Cada shtetl tinha suas próprias receitas, histórias, lendas e melodias. 

 
Até o judaísmo variava. O chassidismo prosperou em dezenas de shtetls, com muitas comunidades apoiando simultaneamente vários grupos distintos de chassidim. 

 
Onde havia chassidim, provavelmente havia mitnagdim, os oponentes do chassidismo, que praticavam o judaísmo histórico tradicional. 

 
De diferentes sabores de guefilte fish aos diferentes sabores do judaísmo, as pequenas cidades mercantis da Europa Oriental sustentavam suas próprias identidades.

 
A maioria da população do shtetl vivia na pobreza, onde o maior problema era ganhar o suficiente durante a semana para poder comprar uma galinha ou um peixe para o Shabat, ou economizar dinheiro suficiente para as matzot de Pessach. 

 
Homens e mulheres, velhos e jovens, estavam diariamente envolvidos na difícil tarefa de parnosse ("sustento").
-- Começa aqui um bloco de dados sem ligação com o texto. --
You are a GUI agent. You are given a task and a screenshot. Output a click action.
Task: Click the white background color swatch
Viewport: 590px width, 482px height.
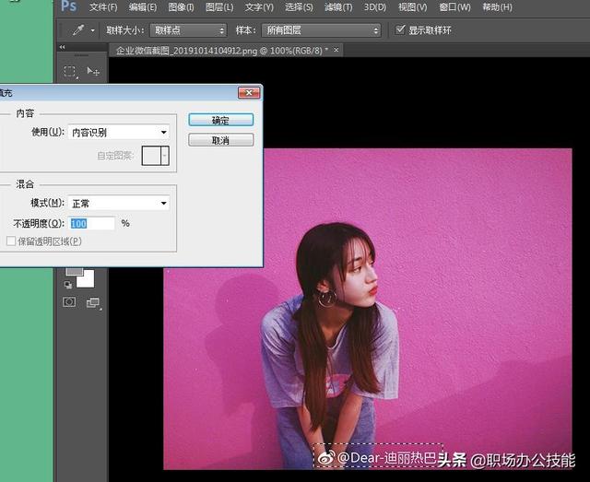point(87,279)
Frequentemente, mulheres e crianças ficavam encarregadas da barraca ou da loja, enquanto os homens viajavam pela área procurando pechinchas ou vendendo mercadorias da cidade.

 
O declínio do shtetl começou por volta da década de 1840. Os fatores contribuintes incluem a pobreza como resultado de mudanças no clima econômico (incluindo a industrialização que prejudica o artesão judeu tradicional.

 
Além disso, o antissemitismo dos administradores imperiais russos e dos proprietários de terras poloneses e, mais tarde, a partir da década de 1880, os pogroms russos, dificultaram a vida dos judeus no shtetl. 

 
De 1880 a 1915, até 2 milhões de judeus deixaram a Europa Oriental. Na época, cerca de três quartos de sua população judaica vivia em um shtetl. 

 
Não era incomum para toda a população judaica de um shtetl ser presa e assassinada em uma floresta próxima ou levada para os vários campos de concentração. 

 
Infelizmente, o shtetl como um fenômeno dos judeus Ashkenazi na Europa Oriental foi erradicado pelos nazistas.

 

O Holocausto resultou no extermínio total dos shtetls.